_The problem_: Which of the lines below hold the word "resolution"? Pull each of them out.

Extracted records
::::
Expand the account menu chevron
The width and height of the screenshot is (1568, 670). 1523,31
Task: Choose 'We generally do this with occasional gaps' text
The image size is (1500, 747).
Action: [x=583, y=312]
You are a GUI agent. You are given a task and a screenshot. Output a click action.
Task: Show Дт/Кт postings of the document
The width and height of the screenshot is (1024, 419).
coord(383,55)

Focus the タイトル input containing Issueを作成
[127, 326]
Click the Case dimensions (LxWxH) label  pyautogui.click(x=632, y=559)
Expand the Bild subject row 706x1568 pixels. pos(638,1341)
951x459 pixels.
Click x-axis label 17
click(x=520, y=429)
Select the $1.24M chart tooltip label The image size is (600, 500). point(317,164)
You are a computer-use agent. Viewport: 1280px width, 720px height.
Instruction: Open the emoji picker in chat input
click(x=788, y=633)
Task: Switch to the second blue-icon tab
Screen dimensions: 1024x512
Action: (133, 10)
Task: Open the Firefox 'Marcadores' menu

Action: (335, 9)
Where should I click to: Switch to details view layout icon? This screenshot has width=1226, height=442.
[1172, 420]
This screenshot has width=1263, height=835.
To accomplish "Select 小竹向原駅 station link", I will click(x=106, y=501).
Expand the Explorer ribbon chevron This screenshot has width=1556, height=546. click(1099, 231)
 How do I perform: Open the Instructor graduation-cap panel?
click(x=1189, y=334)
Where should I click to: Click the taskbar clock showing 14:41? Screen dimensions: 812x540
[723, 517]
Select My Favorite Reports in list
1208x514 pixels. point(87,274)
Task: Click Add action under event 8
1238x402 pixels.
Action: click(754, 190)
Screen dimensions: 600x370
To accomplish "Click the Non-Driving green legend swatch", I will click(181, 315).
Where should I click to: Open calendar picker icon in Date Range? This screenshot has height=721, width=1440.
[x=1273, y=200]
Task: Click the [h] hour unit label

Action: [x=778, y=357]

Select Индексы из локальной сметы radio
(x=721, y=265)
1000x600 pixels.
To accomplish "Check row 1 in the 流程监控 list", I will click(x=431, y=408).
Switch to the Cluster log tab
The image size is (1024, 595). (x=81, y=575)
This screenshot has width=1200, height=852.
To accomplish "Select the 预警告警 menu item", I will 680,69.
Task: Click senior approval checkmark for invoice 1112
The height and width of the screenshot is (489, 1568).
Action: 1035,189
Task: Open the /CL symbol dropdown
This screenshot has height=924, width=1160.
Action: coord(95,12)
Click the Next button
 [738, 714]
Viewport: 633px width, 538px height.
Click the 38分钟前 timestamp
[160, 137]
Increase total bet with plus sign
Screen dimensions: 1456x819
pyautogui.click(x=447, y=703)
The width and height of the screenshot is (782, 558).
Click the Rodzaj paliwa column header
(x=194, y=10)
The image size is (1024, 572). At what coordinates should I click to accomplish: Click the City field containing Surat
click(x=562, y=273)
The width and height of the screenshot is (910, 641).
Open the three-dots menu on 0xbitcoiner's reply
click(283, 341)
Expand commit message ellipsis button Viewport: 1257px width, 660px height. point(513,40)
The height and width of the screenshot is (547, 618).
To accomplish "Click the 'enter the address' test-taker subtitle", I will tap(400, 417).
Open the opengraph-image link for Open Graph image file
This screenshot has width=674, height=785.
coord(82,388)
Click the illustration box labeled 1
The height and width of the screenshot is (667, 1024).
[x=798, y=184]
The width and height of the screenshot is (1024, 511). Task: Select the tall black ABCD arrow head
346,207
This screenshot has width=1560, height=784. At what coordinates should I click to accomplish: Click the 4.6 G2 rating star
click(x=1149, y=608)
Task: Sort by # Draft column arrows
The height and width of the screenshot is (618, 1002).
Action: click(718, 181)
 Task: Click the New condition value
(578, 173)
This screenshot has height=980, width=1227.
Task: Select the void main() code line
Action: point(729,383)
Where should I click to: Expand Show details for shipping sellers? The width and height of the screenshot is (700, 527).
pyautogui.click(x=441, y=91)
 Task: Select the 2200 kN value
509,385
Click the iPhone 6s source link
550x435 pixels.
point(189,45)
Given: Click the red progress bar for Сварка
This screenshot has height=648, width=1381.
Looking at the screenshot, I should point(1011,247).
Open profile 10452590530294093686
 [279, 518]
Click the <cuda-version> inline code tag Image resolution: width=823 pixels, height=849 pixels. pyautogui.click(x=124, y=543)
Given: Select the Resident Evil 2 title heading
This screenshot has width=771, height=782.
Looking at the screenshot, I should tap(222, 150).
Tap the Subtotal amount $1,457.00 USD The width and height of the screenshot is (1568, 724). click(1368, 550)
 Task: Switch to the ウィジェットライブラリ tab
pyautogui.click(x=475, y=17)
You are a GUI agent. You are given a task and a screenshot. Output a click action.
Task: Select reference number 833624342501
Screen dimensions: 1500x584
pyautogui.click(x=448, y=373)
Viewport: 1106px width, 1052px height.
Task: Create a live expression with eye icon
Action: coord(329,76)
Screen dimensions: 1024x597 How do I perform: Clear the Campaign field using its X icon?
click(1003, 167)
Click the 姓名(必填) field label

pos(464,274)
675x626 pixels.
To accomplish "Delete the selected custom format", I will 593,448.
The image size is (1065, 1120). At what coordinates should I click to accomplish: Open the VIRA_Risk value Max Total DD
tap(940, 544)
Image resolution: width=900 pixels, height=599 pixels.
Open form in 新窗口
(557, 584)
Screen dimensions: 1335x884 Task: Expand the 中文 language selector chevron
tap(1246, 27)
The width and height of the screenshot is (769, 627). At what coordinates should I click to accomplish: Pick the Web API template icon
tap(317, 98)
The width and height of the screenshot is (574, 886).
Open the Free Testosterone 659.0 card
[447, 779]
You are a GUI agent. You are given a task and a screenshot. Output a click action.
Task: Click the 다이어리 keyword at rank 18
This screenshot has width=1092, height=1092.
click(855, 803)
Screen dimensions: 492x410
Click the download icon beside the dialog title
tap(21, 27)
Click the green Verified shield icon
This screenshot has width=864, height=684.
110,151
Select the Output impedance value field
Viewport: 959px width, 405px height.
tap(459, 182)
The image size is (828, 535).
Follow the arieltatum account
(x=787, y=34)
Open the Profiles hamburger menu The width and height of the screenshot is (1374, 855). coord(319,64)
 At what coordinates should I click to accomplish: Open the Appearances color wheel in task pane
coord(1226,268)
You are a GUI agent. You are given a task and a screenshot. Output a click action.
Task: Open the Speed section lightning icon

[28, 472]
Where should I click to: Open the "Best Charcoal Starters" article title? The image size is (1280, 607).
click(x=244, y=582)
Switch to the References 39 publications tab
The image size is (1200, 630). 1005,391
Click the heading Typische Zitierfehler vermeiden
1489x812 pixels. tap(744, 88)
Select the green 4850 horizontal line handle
::::
_Final answer_:
Click the <cuda-version> inline code tag Image resolution: width=823 pixels, height=849 pixels. pyautogui.click(x=124, y=543)
Image resolution: width=900 pixels, height=599 pixels.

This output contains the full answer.